Both are relative cheap services, too. You can pay a whopping 7.50CHF (Swiss Francs) for a bonafide paper copy, which is about £4 for a Sunday paper that’s sometimes incomplete, with often the best supplements are missing (meaning it lacks the heft of a Sunday paper and therefore one of its most attractive qualities). It will cost only £4.99 a month for The Observer; £3.99 for a month’s worth of The Sunday Times. I guess the extra pound pays for all that social networking goodness. Both have mobile-friendly editions, so you can use your mobile device for the odd read although like many things the screen might be too small for prolonged reading. You can also download if you plan to be offline.

Despite this, I’d really like to see some of the excellent multi-media material we find on both news websites (and especially The Guardian’s) integrated into the editions. Although you can listen to the Guardian’s stories (a function I’ve been unable to get to work), in an ideal world both could follow the example of ‘electric!’, a rich media publication from Virgin Media, which uses the Ceros engine. Superb interaction, although quite unlike a conventional newspaper reading experience and appealing to different markets, a hybird which incorporates existing audio/video from the sites seems possible (from this distance). The image below offers video playback embedded in the publication, and there’s audio too. Try ‘electric!’, you might like it, if not the name.

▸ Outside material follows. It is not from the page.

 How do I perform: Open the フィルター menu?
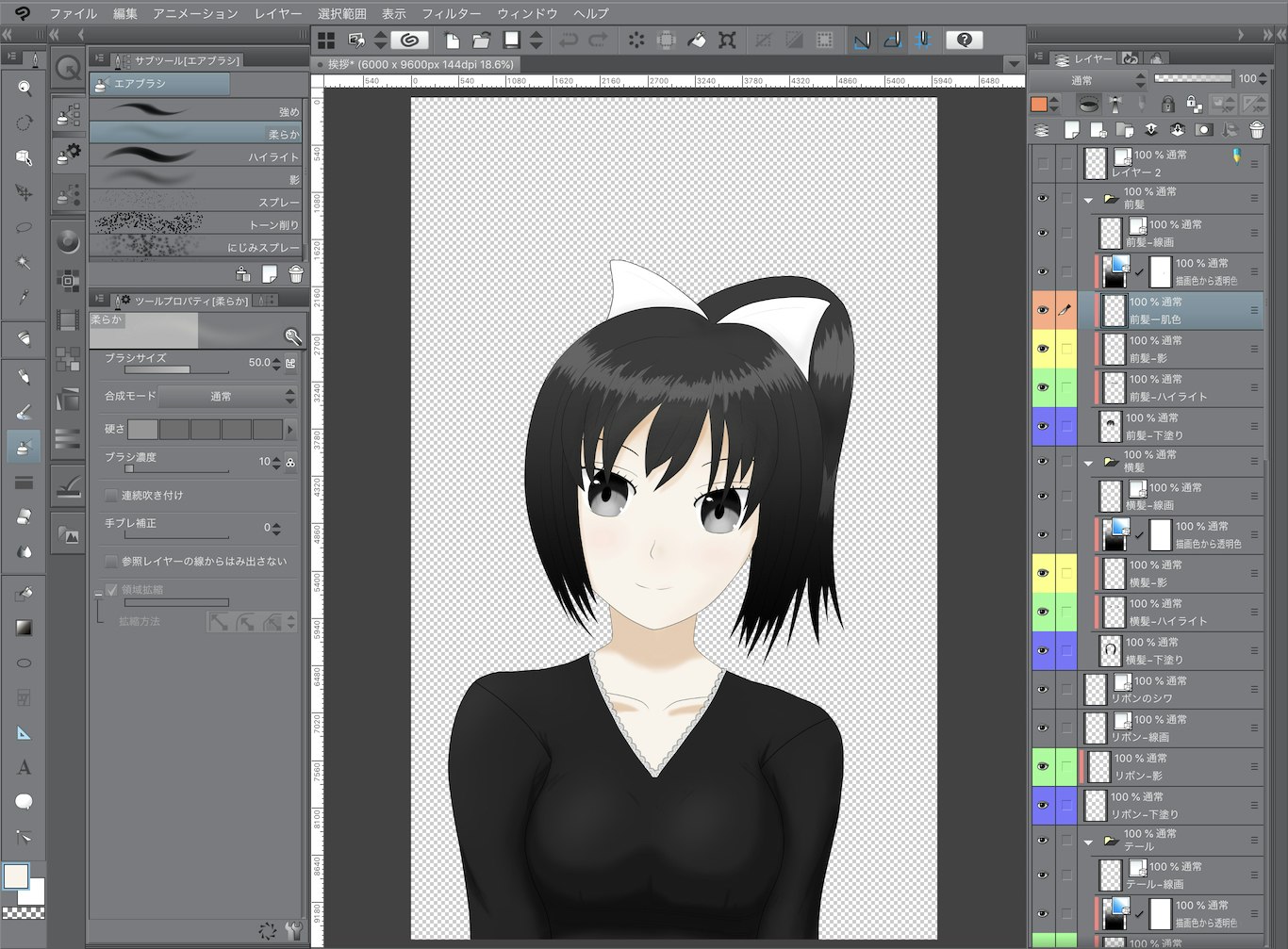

electric! is a rich media publication from Virgin Media, powered by Ceros

electric! is a rich media publication from Virgin Media, powered by Ceros

So, I’ll have to compromise: I won’t be able to shape a paper copy to my whim, read it in the garden or at the cafe. Lamenting this, in the never ending pursuit for that elusive hardcopy,  I ventured out to the Swiss / French border near Perly following a rumour that they sold English newspapers. Success of sorts: I did find a single copy of the Sunday Mail. It may still be there for all I know: there are standards.